Después de aproximadamente un año de entrevistas en la cárcel de Miami, Random House publicó las memorias, America’s Prisoner. El editor pagó una tarifa fija por mi trabajo y yo no tenía ninguna conexión financiera con Noriega. Por separado e independientemente, evalué lo que tenía que decir y proporcioné más de 70 páginas de análisis de la política estadounidense que condujo a la invasión. Para resumir su visión de lo que le había sucedido, Noriega dijo simplemente: “Tienes que crear un problema para resolverlo”.

El general panameño había pasado parte de su carrera militar en la nómina de la CIA. Como estudiante, fue un informante pagado sobre las actividades de izquierda. Más tarde, como jefe de inteligencia en la década de 1970 de su mentor, el general Omar Torrijos, Noriega se ganó la confianza de la CIA y de su antiguo director, George H.W. Arbusto. Y como líder supremo de Panamá en 1983, Noriega ayudó a Estados Unidos a evitar un gran conflicto con Cuba durante la invasión de Granada con la cañonera del presidente Ronald Reagan, actuando como intermediario con Fidel Castro.

La amistad de Noriega con los Estados Unidos vaciló y luego se derrumbó, cuando Reagan y Bush siguieron una política anticomunista en Centroamérica, dando ayuda militar y financiera a gobiernos de derecha y “luchadores por la libertad” contra las guerrillas de izquierda en El Salvador y Guatemala y los Estados Unidos. Sandinistas de izquierda en Nicaragua. El general se negó a ayudar. Esos fueron los años de la fallida campaña del teniente coronel de la Infantería de Marina Oliver North para financiar a los insurgentes nicaragüenses — los Contras — con dinero recaudado mediante la venta de armas a Irán. El escándalo, conocido como el asunto Irán-Contra, casi derriba la presidencia de Reagan.

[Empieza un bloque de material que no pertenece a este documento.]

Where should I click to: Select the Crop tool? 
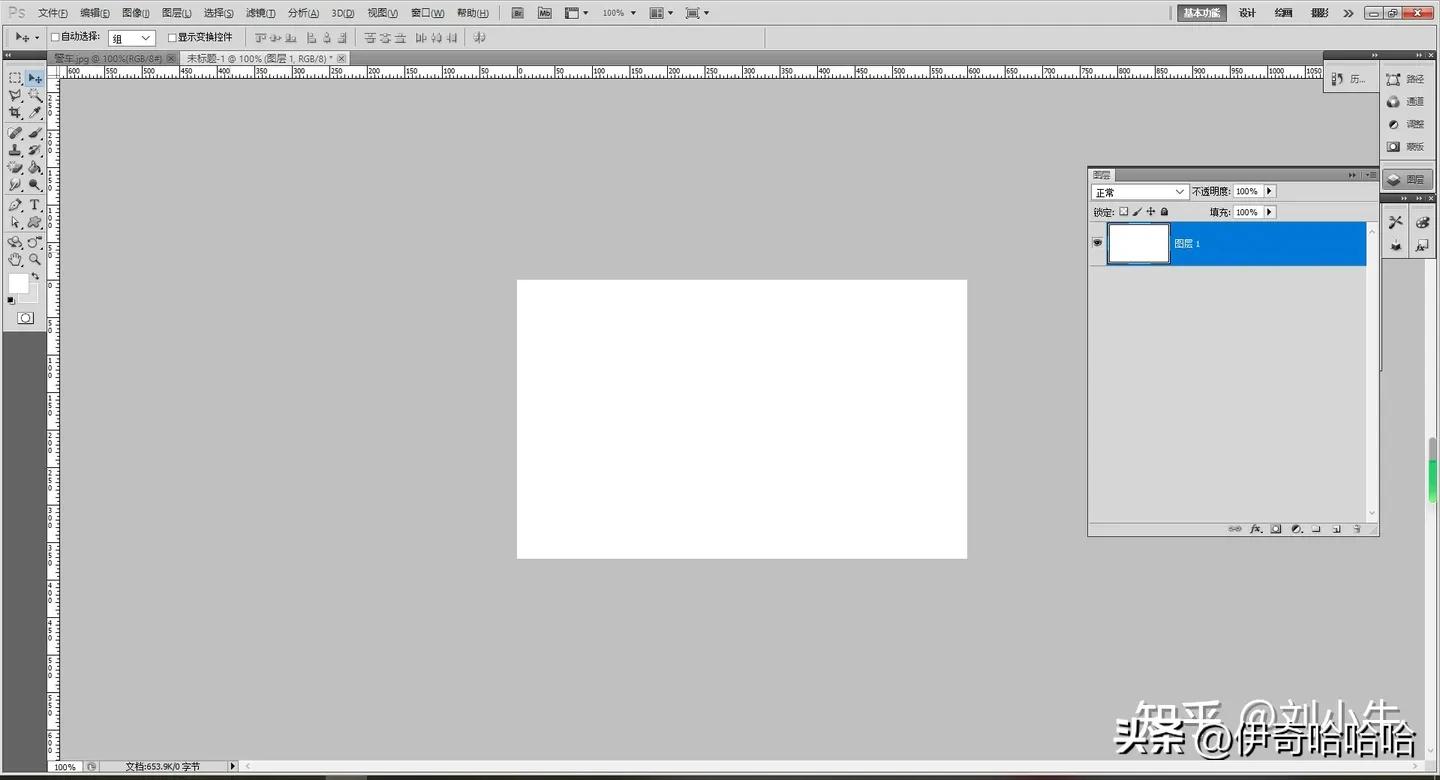click(x=15, y=113)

A fines de la década de 1980, cerca del final de la Guerra Fría, Reagan estaba en su segundo mandato. También se enfrentaba al surgimiento de los cárteles de la cocaína en América del Sur y, a veces, mezclaba a los comunistas con los narcos. En un momento, declaró, “millones de latinos” podrían eventualmente huir del comunismo hacia el sur y amenazar el corazón de Estados Unidos. (Pero incluso Reagan no abogó por la construcción de un muro.) “En lugar de hablar de colocar una cerca”, dijo, “¿por qué no buscamos un reconocimiento de nuestros problemas mutuos?”

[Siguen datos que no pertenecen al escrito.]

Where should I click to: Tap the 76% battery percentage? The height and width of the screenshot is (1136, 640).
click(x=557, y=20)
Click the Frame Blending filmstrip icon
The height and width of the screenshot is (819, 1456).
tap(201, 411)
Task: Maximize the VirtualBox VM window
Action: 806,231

En 1989, la administración saliente de Reagan había acusado a Panamá de ser un importante punto de transferencia para los envíos de cocaína en ruta a los Estados Unidos. (Entonces, y ahora, la mayor parte de la cocaína con destino a Estados Unidos llegó al país a través de otros países centroamericanos y México). Ese mayo, cuatro meses después de que Bush asumiera el cargo, Panamá celebró sus propias elecciones presidenciales. Si bien los votantes acudían a las urnas cada cinco años, los militares habían controlado el gobierno desde el golpe de 1968. Noriega anuló las elecciones cuando el candidato respaldado por Estados Unidos pareció ganar.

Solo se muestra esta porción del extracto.